> **Text extract**
::::

Title: Re: NAFPS Highly Recommends...
Post by: Ganieda on April 04, 2006, 11:57:12 pm
Two recommendations I would make are Canadian. ? "Dancing with a Ghost" by Rupert Ross for reading ... and for music, Susan Aglukark http://www.susanaglukark.com/ ?
Title: Re: NAFPS Highly Recommends...
Post by: frederica on April 05, 2006, 01:33:28 am
Joy Harjo has both the poetry and recordings.  Ulali, Annie Humphrey, Buffy St. Marie and Gordon Lightfoot are also good. frederica
Title: Re: NAFPS Highly Recommends...
Post by: Ganieda on June 14, 2006, 02:03:01 pm
One category not mentioned here is that of film and movies.  I highly recommend the movie: Atanarjuat

Atanarjuat is Canada's first feature-length fiction film written, produced, directed, and acted by Inuit peoples of Arctic Canada. The place is the eastern arctic wilderness at the dawn of the first millenium. Evil in the form of a mysterious, unknown shaman enters a small community of nomadic Inuit and upsets its balance and spirit of cooperation. The stranger leaves behind a lingering curse of bitterness and discord.

Atanarjuat gives international audiences a more authentic view of Inuit culture and oral tradition than ever before, from the inside and through Inuit eyes.

http://atanarjuat.com/index1.html
Title: Re: NAFPS Highly Recommends...
Post by: debbieredbear on June 14, 2006, 04:34:58 pm
Atanarjuat  is a great film! My Inupiat friends especially liked it because they did not need to read the subtitles. :)

::::

> **Supplied data**
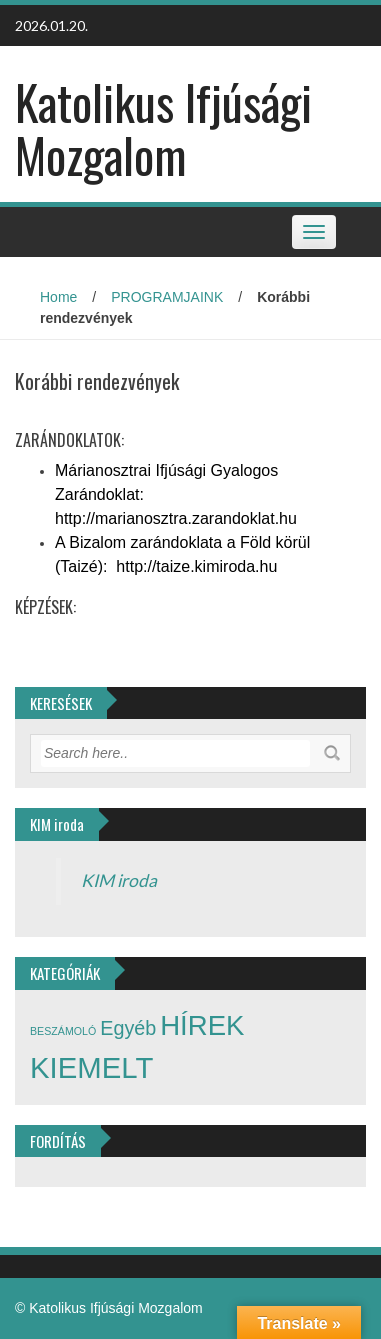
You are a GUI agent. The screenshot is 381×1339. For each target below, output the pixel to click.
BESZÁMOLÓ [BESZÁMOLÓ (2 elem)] (63, 1031)
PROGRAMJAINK (167, 297)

::::

> **Prompt**
In the forum thread of recommendations, why did debbieredbear's Inupiat friends especially like Atanarjuat?

> **Reply**
They did not need to read the subtitles.